At least four questions arise. One is how shifting the capital meshes with
other policies. The slogan of making Korea east Asia's business hub is hard to
pin down, but its major manifestation so far - New Songdo City, a planned $190
billion regeneration project near Inchon - involves heading west, not south.
Nearby Inchon International Airport is already a long haul from downtown Seoul;
it would be a whole lot further from Chungchong.
Second, can South Korea really afford this? Surging growth and fiscal
discipline have left public finances healthy - for now. But many calls on the
exchequer loom: $103 billion to compensate farmers for market opening; $21
billion extra on defense in the next decade, to make up for the US force
drawdown; a pension system that will go bust without more infusions; and above
all, the trillion-dollar question of eventual Korean reunification.
More sense to move the capital north for reunification
Whereby hangs a third objection. Seoul's mayor, Lee Myung Bak - a potential GNP
presidential contender in 2007, not too late to scrap the move - is clearly no
neutral. Yet it's hard to disagree when he notes that, come unification - "not
so far away", in his view - a capital south from Seoul would be politically
absurd. If anything, since the northern economy will need boosting, it makes
more sense to build a new capital in the old north.
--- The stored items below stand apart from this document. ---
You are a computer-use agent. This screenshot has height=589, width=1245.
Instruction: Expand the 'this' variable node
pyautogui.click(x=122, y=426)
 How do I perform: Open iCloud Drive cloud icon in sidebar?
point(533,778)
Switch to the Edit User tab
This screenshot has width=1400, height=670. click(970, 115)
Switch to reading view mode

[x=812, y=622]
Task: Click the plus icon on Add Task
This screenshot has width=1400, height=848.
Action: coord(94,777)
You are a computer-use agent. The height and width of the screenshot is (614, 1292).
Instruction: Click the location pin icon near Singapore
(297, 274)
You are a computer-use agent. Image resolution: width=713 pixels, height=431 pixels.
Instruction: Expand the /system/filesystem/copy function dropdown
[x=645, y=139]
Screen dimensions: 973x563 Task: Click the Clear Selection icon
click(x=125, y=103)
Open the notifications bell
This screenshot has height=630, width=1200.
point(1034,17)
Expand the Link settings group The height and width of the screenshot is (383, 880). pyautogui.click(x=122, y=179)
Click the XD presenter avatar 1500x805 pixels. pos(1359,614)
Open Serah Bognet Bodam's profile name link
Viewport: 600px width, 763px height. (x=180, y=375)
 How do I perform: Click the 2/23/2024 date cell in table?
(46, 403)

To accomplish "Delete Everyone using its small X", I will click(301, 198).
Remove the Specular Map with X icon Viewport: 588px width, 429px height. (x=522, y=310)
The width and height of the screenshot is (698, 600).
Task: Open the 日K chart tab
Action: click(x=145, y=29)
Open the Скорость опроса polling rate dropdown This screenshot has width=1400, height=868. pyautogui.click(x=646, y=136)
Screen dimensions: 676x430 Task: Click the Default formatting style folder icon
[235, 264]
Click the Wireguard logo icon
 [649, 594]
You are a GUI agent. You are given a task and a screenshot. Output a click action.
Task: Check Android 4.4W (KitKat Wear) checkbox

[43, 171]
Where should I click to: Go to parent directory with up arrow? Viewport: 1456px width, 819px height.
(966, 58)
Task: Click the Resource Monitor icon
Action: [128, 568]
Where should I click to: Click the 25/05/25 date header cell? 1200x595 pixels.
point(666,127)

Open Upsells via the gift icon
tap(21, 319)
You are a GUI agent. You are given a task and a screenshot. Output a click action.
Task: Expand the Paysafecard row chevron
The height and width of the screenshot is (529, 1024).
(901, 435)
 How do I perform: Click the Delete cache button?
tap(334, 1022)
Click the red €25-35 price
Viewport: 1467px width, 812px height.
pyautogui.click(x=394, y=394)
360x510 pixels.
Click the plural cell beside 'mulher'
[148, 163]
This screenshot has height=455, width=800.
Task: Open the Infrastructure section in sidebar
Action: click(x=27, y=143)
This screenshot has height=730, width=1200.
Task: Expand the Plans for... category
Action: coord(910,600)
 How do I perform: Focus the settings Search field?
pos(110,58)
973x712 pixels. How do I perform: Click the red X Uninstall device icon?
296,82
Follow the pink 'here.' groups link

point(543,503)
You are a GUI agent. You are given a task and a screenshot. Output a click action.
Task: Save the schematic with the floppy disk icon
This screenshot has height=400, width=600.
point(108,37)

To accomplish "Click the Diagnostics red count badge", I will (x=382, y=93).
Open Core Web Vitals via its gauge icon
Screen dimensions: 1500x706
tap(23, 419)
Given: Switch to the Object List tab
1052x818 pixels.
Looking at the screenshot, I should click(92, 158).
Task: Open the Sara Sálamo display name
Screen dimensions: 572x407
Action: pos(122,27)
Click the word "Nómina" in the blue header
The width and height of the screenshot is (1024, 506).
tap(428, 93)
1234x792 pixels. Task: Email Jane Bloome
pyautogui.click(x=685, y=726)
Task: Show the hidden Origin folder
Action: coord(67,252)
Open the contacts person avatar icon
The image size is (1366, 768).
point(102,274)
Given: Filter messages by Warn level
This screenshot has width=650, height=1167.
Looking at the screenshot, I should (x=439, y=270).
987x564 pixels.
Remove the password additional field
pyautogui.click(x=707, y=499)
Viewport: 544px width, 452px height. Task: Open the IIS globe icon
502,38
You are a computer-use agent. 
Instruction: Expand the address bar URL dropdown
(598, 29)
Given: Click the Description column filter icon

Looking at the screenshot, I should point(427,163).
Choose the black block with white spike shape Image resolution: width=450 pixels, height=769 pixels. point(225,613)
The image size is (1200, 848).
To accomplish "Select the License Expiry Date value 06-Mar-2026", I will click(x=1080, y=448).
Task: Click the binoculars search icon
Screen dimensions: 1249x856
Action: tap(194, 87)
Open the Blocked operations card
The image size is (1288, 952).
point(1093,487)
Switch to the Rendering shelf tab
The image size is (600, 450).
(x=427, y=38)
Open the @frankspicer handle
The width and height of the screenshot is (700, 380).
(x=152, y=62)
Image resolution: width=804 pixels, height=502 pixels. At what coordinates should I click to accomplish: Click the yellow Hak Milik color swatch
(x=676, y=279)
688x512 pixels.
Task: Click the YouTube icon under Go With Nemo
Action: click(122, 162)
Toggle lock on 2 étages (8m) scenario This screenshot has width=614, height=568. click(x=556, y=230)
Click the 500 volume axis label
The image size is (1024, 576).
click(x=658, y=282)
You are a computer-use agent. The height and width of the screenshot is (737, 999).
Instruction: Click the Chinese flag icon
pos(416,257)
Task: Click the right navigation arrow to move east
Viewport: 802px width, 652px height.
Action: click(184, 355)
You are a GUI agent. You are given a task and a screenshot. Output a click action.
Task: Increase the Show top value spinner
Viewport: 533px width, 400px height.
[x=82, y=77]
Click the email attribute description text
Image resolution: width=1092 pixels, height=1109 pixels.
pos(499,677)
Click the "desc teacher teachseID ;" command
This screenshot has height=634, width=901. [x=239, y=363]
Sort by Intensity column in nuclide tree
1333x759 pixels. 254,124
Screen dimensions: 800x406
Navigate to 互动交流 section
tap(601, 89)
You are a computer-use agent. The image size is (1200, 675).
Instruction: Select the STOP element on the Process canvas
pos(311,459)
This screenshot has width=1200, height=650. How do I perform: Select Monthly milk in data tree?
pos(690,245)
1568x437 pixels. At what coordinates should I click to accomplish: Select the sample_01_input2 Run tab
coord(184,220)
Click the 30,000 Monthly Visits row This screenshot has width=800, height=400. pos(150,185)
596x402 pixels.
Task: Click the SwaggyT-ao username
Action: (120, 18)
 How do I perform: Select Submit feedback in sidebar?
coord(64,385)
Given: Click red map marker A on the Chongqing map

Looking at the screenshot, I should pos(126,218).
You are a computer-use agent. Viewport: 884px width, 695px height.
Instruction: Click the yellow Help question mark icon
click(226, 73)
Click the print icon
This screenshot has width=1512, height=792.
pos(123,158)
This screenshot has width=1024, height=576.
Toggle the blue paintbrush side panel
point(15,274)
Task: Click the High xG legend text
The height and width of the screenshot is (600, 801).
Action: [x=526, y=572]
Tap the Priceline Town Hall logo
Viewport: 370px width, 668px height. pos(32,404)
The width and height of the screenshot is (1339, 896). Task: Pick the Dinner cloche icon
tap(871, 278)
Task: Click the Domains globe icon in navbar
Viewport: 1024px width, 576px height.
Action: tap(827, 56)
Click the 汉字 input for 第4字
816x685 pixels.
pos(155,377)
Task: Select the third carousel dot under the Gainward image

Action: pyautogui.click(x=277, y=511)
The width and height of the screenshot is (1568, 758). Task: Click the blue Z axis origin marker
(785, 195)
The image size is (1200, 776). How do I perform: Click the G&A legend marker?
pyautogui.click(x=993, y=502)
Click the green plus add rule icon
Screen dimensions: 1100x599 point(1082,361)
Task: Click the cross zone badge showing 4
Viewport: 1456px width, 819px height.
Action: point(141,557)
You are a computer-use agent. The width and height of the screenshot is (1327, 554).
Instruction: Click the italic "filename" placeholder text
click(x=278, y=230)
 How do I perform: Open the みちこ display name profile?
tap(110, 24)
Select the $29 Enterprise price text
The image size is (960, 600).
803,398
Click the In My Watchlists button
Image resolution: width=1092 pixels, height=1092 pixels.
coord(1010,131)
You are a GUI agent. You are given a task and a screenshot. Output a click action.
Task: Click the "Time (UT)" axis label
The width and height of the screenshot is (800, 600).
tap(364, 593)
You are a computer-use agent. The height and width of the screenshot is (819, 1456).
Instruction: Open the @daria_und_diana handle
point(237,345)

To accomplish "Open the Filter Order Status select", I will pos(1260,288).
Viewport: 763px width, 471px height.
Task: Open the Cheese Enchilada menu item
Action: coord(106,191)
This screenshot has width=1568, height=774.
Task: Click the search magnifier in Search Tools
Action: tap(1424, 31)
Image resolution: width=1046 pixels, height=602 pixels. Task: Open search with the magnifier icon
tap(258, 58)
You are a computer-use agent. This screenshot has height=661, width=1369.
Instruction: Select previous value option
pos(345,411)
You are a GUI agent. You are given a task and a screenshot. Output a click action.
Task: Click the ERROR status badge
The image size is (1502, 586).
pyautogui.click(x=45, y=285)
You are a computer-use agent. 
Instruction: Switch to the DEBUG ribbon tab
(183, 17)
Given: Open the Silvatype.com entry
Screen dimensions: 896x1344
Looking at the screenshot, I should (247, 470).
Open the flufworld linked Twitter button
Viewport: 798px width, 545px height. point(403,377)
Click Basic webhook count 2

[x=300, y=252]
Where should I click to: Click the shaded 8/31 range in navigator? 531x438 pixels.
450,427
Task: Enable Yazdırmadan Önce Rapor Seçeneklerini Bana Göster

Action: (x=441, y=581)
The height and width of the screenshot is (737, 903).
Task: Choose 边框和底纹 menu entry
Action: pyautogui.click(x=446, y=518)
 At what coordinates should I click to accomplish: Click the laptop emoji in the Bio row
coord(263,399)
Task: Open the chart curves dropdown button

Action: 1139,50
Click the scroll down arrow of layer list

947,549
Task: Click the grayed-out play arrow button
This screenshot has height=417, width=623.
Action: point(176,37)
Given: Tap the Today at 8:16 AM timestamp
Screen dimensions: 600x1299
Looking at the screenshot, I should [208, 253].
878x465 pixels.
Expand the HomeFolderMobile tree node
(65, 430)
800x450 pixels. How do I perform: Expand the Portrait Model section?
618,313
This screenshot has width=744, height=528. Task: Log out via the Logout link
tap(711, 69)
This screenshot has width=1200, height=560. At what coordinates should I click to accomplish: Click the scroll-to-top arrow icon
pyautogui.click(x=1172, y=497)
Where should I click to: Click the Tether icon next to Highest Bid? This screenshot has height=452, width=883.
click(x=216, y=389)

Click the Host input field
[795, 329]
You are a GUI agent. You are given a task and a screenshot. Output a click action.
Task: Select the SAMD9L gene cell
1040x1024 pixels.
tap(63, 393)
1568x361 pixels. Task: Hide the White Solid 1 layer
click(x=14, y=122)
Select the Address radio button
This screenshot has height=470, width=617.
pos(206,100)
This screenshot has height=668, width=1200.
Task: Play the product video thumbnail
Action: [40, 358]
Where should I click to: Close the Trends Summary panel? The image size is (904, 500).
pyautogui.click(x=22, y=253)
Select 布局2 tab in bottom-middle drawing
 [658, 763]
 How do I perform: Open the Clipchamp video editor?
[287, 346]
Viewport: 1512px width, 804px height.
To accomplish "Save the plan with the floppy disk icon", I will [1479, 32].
All this apart, Roh's stated motive is itself misconceived. "Uniformity," as a
professed goal, is as depressing as it is utopian - so last century, so Korean.
All development is unequal, but South Korea's (like Taiwan's) has in fact been
much more egalitarian than most. Yet that proven fact cuts little ice with
Koreans; many itch to hammer any nail that sticks out. Inequality, comrade?
Look at China, India, Brazil, the US - or North Korea, whose regions really are
ripped off so a small elite can lord it in a Potemkin Pyongyang.
Vox populi? Public opinion is predictably split. Chungchong is keen
(surprise!), while Seoul, Kyonggi and Inchon are all lobbying hard against the
move. Nationwide, pros and cons each have around 40% support - but 70% there
should be a referendum first.
Despite denying one now, a referendum may be Roh Moo-hHyun's best way forward -
or way out. (Last year, months after taking office, he called one on his own
stewardship; this would have been unconstitutional, and it was dropped.)
Otherwise, his not-so-capital idea threatens to become yet another long-running
bone of contention in an already divided society - and a big distraction from
South Korea's real security and economic challenges.
Aidan Foster-Carter is honorary senior research fellow in sociology and
modern Korea, Leeds University, England.